But don't think that this Museum Nucleus is just made up of virtual content. On the two floors, there is a lot to see. Starting with the sculpture «Rei Amador», in banana bark, by the São Tomé artist Eduardo Malé Fernandes, but continuing with some pieces displayed in the showcases, such as the pair of handcuffs with which the hands of slaves were bound, given away. by the National Archeology Museum of Lisbon, an elephant tusk, or an oil painting representing Nossa Senhora do Carmo surrounded by several saints, which was in the Church of Santa Maria, bordering the “Mercado de Escravos”.

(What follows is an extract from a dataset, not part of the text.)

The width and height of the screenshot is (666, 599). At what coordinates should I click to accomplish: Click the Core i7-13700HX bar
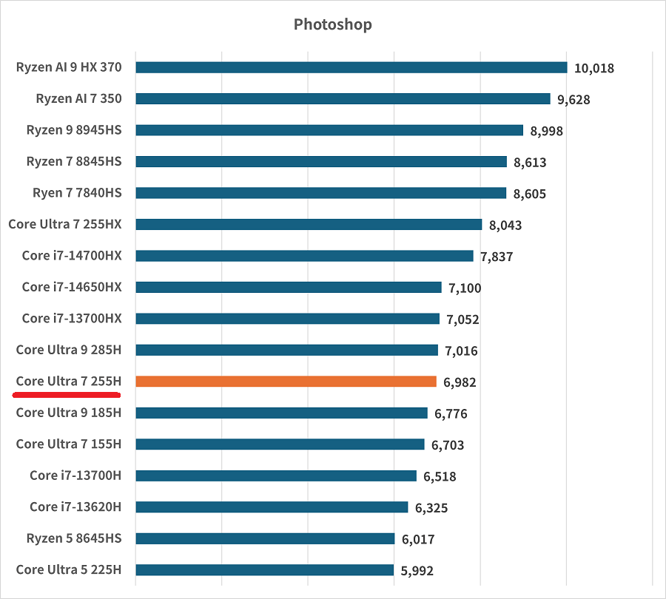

On the other hand, from the Museum Nucleus building, there is an entire Slavery Route that can be followed in the city of Lagos. Some of these places no longer exist, so they can only be toured virtually, through images of reconstruction, which are present in a guide provided by the Museum of Lagos, but which the Sul Informação here presents exclusively:

 

The opening of the Slavery Route Museum Center is only “the first step in a long journey of historical responsibility that does not end here. We intend to continue the deepening of this theme, making it more dynamic and establishing bridges of dialogue with other communities united by this historical legacy», stressed the mayor.

“We all have the responsibility of promoting reflection on the evolution of slavery, namely, in the present time, a phenomenon that, although with different guises, continues to exist, putting into question the most fundamental human rights”.

Entry to the Slavery Route Museum Center will be free until the 12th of June.

 

More information:

The installation of the Slavery Route Nucleus in the building known as the Slave Market seeks to reclassify the visit to the city of Lagos.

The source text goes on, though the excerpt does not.